American baseball player (born 1958)

Reginald Allen Patterson (born November 7, 1958) is an American former professional baseball player who was a pitcher in the Major Leagues.

==Career==
Patterson was signed by the Chicago White Sox as an amateur free agent in June 1979. He made his MLB debut in 1981 for the Chicago White Sox shortly after the settlement of the baseball strike. In his debut on August 13, he was the starting pitcher facing the Boston Red Sox at Fenway Park, but lasted only 12/3 innings surrendering 6 runs on 6 hits (including a 2-run home run to Carl Yastrzemski) en route to a 9–6 loss. He failed make the Major League roster in 1982, spending the season with the Edmonton Trappers in the Triple-A Pacific Coast League. After the season, he was traded to the Chicago Cubs for Tye Waller.
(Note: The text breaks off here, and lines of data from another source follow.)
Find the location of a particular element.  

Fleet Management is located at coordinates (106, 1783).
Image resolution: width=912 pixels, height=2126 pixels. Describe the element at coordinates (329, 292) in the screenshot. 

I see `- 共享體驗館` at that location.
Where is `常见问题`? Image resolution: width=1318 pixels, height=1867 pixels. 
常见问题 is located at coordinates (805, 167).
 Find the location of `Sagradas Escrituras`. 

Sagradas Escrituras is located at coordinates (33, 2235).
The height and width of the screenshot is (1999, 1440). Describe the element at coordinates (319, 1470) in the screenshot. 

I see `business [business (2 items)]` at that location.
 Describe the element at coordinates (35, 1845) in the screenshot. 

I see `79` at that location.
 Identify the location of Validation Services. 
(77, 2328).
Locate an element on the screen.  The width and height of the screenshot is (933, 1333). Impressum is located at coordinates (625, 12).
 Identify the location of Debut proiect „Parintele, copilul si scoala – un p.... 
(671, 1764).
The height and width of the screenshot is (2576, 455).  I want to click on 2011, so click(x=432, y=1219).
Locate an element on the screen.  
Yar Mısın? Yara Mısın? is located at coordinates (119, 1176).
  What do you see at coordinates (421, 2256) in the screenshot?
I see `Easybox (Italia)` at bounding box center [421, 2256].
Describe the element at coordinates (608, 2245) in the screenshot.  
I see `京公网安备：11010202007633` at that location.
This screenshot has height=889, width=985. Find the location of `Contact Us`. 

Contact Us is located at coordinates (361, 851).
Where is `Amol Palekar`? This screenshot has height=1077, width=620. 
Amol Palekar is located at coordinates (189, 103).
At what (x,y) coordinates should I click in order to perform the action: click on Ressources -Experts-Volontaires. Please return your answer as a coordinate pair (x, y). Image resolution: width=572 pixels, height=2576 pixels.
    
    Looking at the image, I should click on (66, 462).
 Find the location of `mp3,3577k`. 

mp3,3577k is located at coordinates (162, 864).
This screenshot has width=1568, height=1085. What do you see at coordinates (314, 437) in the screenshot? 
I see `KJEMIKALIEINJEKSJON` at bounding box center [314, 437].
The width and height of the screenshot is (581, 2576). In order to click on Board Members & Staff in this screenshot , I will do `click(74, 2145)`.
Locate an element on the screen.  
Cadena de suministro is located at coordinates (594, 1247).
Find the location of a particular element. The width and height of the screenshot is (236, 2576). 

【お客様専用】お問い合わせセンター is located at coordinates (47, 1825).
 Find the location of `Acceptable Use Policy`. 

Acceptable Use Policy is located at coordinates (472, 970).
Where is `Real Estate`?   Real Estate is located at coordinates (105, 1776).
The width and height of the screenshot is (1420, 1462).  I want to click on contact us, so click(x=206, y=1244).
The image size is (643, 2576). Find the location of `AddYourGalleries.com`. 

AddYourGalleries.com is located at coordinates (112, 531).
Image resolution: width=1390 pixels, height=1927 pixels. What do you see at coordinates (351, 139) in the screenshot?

Patterson played for the Chicago Cubs organization for the next three seasons (1983–1985) splitting his time between the Major Leagues (as a September call-up) and the Iowa Cubs in the Triple-A American Association. On September 8, 1985, Pete Rose hit his 4,191st hit against Patterson with a single in the first inning of a Reds' 5–5 called game against Chicago, which according to independent research, was actually the hit that broke the all-time hits record. On March 31, 1986, he was released by the Cubs.

Patterson finished his professional career pitching for the Tecolotes de los Dos Laredos in the Mexican League in 1986. In between, he played winter ball in the Dominican Republic, Puerto Rico and Venezuela.